• _Data extracts_
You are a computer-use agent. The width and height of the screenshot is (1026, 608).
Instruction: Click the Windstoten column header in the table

==

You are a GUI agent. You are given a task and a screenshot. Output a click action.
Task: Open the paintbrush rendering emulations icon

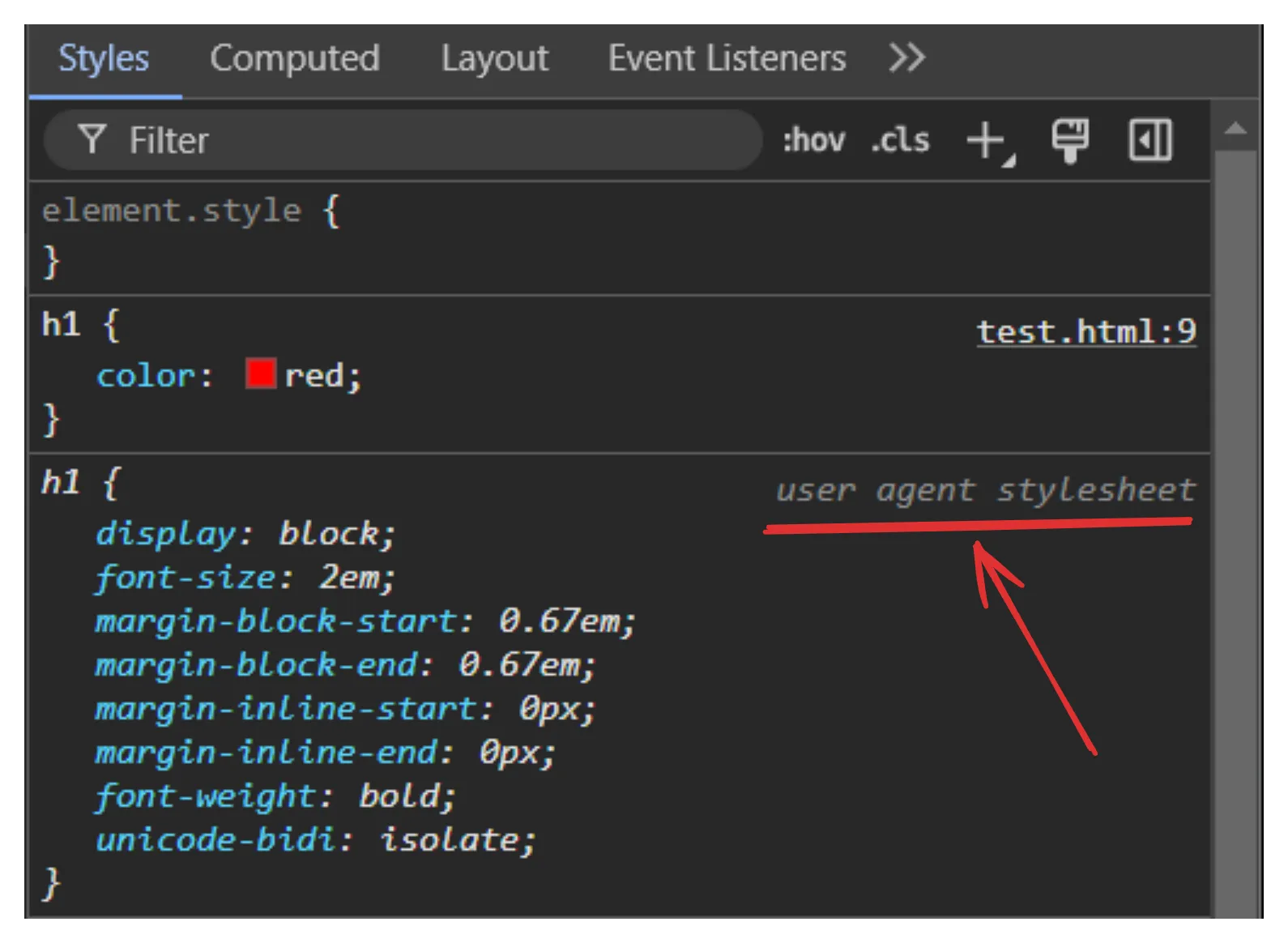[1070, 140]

--

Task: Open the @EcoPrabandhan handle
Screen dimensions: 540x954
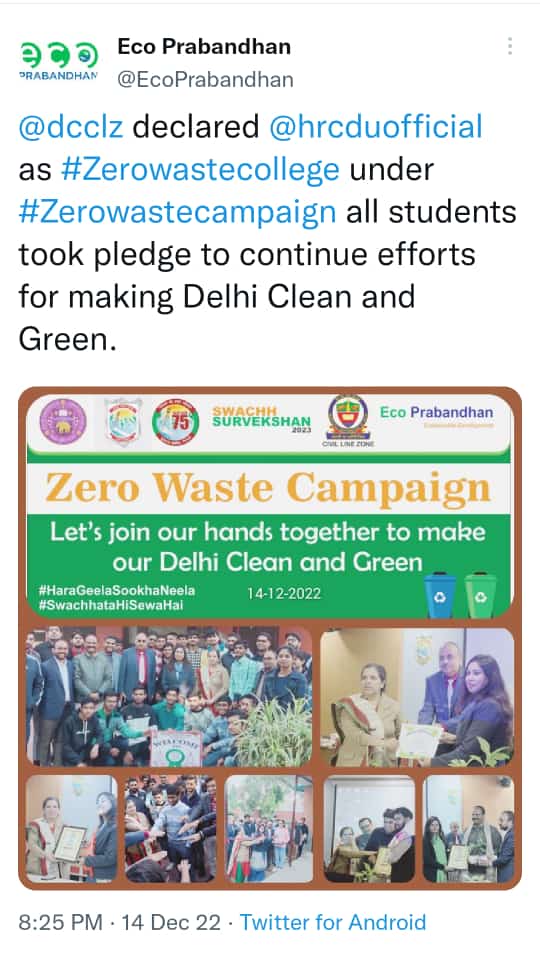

• _Task objective_
Look over the records above and copy each line that includes the string "agent".

• _The completed task_
You are a computer-use agent. The width and height of the screenshot is (1026, 608).
You are a GUI agent. You are given a task and a screenshot. Output a click action.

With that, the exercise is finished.